(Material shown):
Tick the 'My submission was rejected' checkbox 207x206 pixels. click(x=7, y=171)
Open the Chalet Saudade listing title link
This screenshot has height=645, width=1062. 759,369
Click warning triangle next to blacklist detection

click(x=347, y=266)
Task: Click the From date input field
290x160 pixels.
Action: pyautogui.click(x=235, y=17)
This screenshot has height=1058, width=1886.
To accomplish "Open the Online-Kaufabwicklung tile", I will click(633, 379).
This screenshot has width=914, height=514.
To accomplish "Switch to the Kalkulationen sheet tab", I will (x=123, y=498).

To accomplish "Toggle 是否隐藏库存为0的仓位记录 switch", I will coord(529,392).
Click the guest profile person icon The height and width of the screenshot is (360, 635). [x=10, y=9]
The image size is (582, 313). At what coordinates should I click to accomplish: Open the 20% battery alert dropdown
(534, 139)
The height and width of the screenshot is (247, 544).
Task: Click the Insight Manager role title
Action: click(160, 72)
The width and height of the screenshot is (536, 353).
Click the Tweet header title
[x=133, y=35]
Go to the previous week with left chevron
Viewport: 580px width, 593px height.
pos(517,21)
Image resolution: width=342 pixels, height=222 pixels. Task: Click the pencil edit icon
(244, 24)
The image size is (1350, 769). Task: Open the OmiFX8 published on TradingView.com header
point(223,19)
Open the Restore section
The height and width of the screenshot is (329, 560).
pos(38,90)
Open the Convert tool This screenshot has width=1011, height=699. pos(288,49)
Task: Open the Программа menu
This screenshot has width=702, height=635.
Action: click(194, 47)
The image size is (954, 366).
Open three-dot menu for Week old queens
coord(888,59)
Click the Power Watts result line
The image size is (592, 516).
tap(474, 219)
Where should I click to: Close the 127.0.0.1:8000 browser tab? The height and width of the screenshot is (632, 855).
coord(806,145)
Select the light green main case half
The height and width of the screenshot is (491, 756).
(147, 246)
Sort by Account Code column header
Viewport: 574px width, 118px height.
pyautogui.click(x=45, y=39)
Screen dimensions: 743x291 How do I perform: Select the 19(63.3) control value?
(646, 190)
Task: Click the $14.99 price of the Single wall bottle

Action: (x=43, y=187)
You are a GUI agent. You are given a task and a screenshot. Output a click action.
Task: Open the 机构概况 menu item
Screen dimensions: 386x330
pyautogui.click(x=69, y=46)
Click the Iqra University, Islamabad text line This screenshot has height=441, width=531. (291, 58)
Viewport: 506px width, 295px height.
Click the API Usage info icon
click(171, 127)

(Exercise requirements):
Retype, exactly and in full, the listing from its first line to the one holding "The image size is (954, 366).", both included.

(Reply to the exercise):
Tick the 'My submission was rejected' checkbox 207x206 pixels. click(x=7, y=171)
Open the Chalet Saudade listing title link
This screenshot has height=645, width=1062. 759,369
Click warning triangle next to blacklist detection

click(x=347, y=266)
Task: Click the From date input field
290x160 pixels.
Action: pyautogui.click(x=235, y=17)
This screenshot has height=1058, width=1886.
To accomplish "Open the Online-Kaufabwicklung tile", I will click(633, 379).
This screenshot has width=914, height=514.
To accomplish "Switch to the Kalkulationen sheet tab", I will (x=123, y=498).

To accomplish "Toggle 是否隐藏库存为0的仓位记录 switch", I will coord(529,392).
Click the guest profile person icon The height and width of the screenshot is (360, 635). [x=10, y=9]
The image size is (582, 313). At what coordinates should I click to accomplish: Open the 20% battery alert dropdown
(534, 139)
The height and width of the screenshot is (247, 544).
Task: Click the Insight Manager role title
Action: click(160, 72)
The width and height of the screenshot is (536, 353).
Click the Tweet header title
[x=133, y=35]
Go to the previous week with left chevron
Viewport: 580px width, 593px height.
pos(517,21)
Image resolution: width=342 pixels, height=222 pixels. Task: Click the pencil edit icon
(244, 24)
The image size is (1350, 769). Task: Open the OmiFX8 published on TradingView.com header
point(223,19)
Open the Restore section
The height and width of the screenshot is (329, 560).
pos(38,90)
Open the Convert tool This screenshot has width=1011, height=699. pos(288,49)
Task: Open the Программа menu
This screenshot has width=702, height=635.
Action: click(194, 47)
The image size is (954, 366).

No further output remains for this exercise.